So I take particle A and place it in space, then I place particle B 1,000,000 light years away from particle A.
Alright.
But, just to be sure:
In astronomy, and (prehaps somewhat more recently) in cosmology and in physics in general, we understand this measure of "having been apart" as chronometric mutual separation. In your example this means specificly that
A and B should have conducted a trial which took A 4,000,000 years (at least) and which took B 4,000,000 years (at least) where
for (at least) each signal indication which A stated during the first 2,000,000 years of the trial A observed the corresponding echo indication of B exactly 2,000,000 years later, and
for (at least) each signal indication which B stated during the first 2,000,000 years of the trial B observed the corresponding echo indication of A exactly 2,000,000 years later, and
all durations of A which A calls "$t$ years" (for some real number $t$) and all durations of B which B calls "$t$ years" (for the same real number $t$) were confirmed equal by means of "our handy cosmic chronometeres" (Marzke-Wheeler clocks); see also MTW Box 16.4. The region containing A and B may be thought of as being (sufficiently densely) filled with such Marzke-Wheeler clocks.

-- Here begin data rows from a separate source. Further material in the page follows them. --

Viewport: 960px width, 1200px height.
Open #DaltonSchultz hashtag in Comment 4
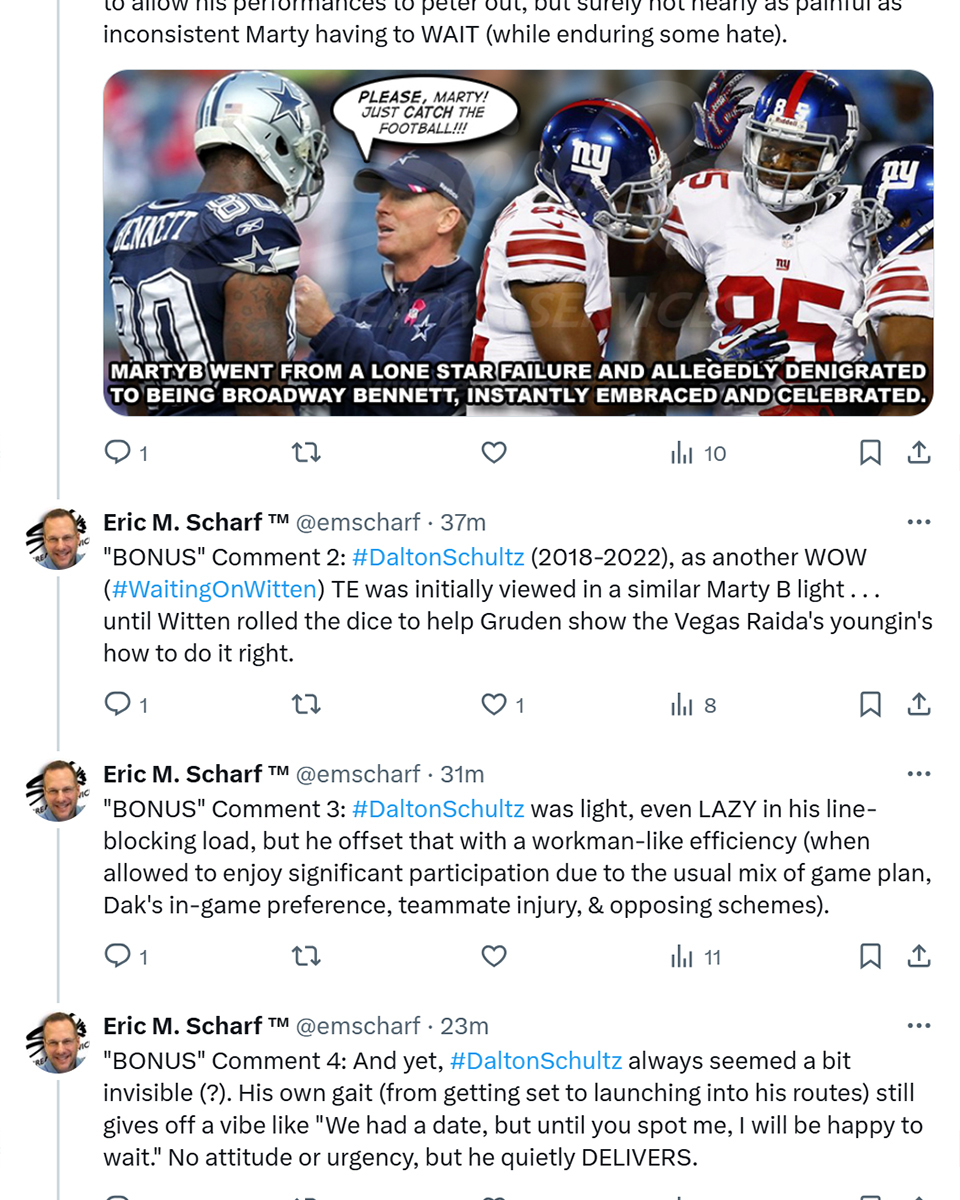tap(536, 1061)
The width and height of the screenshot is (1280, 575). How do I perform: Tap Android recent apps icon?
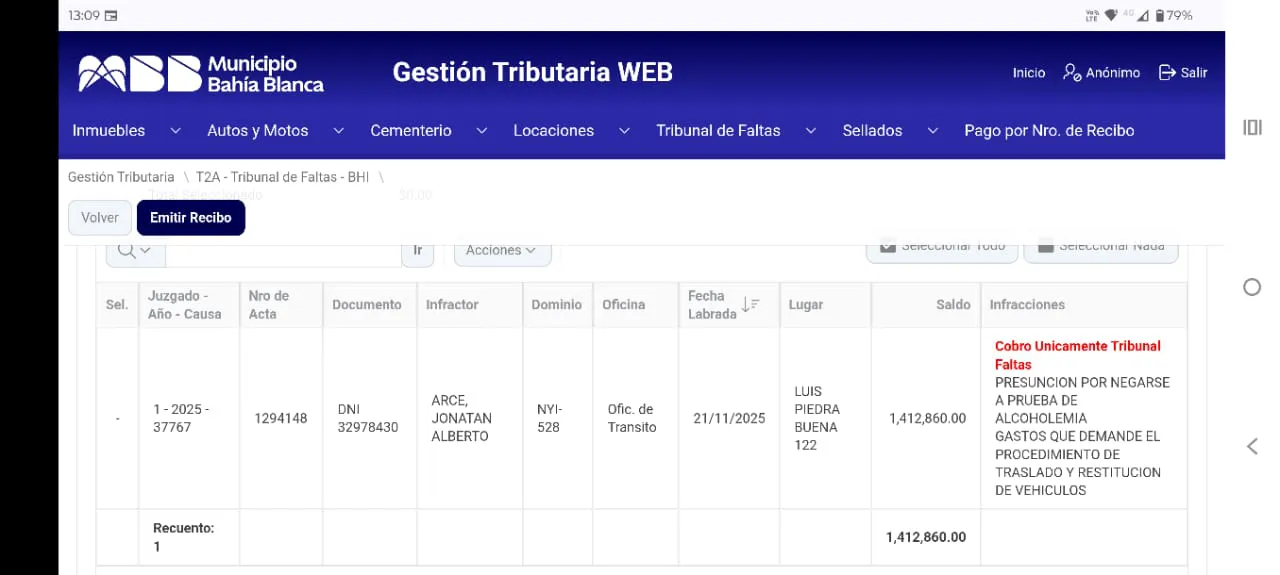click(1251, 127)
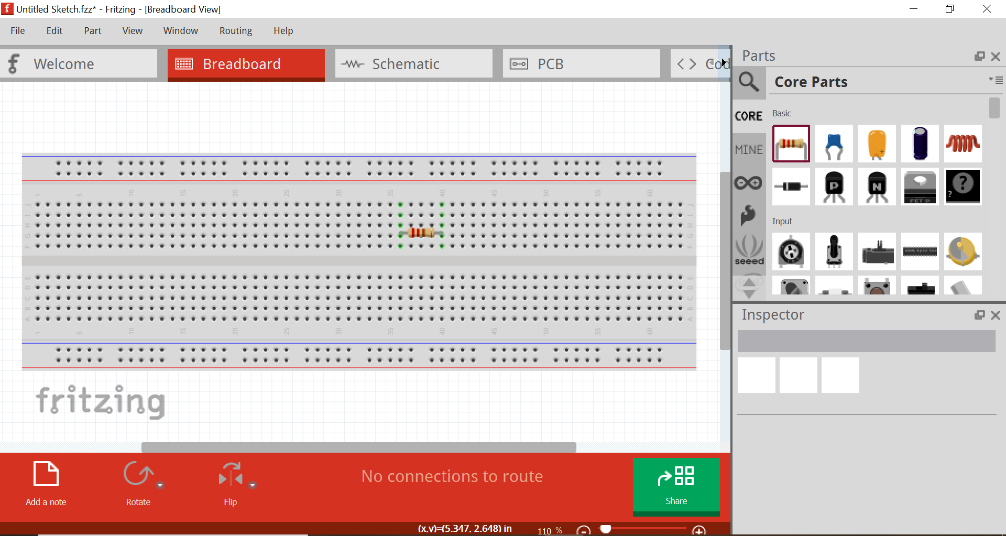Select the diode part in Basic section

click(x=791, y=186)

I strike a line between the two, and measure that line as having a length of 1,000,000 light years.
Do you mean that additional particles would have to be found, throughout the trial(s) by A and B described above,
namely one particle P for each real number $0 \lt p \lt 1.000.000$, such that
P was and remained "placed $p$ light years away from particle A", and
P was and remained "placed $(1.000.000 - p)$ light years away from particle B"
??
Well, if that's your requirement for your setup prescription, so be it.
But, just to be sure:
That's not necessarily required for plainly attributing to A and B some particular value of (their) chronometric mutual separation; such as "1,000,000 light years".
I verify this measure by taking out my handy cosmic calipers [... or tape measure] and confirm that there is precisely 1,000,000 light years of distance between the two particles.
Here you're apparently kidding.
Anyways, there's no mentioning of a "line" in this mildly hysterical description of yours; and the actual (chronometric) method is of course rather as laid out above.
Now I drop a black hole halfway along the length of the line.
This seems as if you had the idea that such a black hole had not been "in place" already during the trial(s) of A and B described above. But of course: conditions which are not explicitly forbidden by a setup prescription (including the comprehensive methodology how to determine them) had apparently already been admitted from the outset.
I can no longer "see" particle B from particle A's locale, and vice versa
But sure you can, unless the presumed additional black hole is too large such that A and (by symmetry) B were both inside its horizon.
Has the distance between the two particles changed by the addition of the black hole along the line between the two?
Surely the trial(s) described above can succeed even while the region containing A and B is (significantly and varyingly) curved; e.g. by (not too large) black holes being "dropped", and "added". Accordingly, a value of mutual separation would be attributed to A and B (in either case, with or without black holes being "dropped"); and A and B are accordingly called chronometrically rigid with respect to each other.
But, strictly, a value of "distance" is attributed only to a pair (of "ends") which was and remained chronometrically rigid with respect to each other if, moreover, the region containing this pair had been flat throughout their trials; such that these two ends could (also) be called having been and remained at rest to each other, as two members of the same inertial system.
This is of course not satisfied in case black holes were "dropped" (or already "present") during the trial(s) of A and B. According to this setup prescription, A and B would be attributed a value of their mutual separation (if their trial(s) succeded, as described above), but not a value of (their mutual) distance.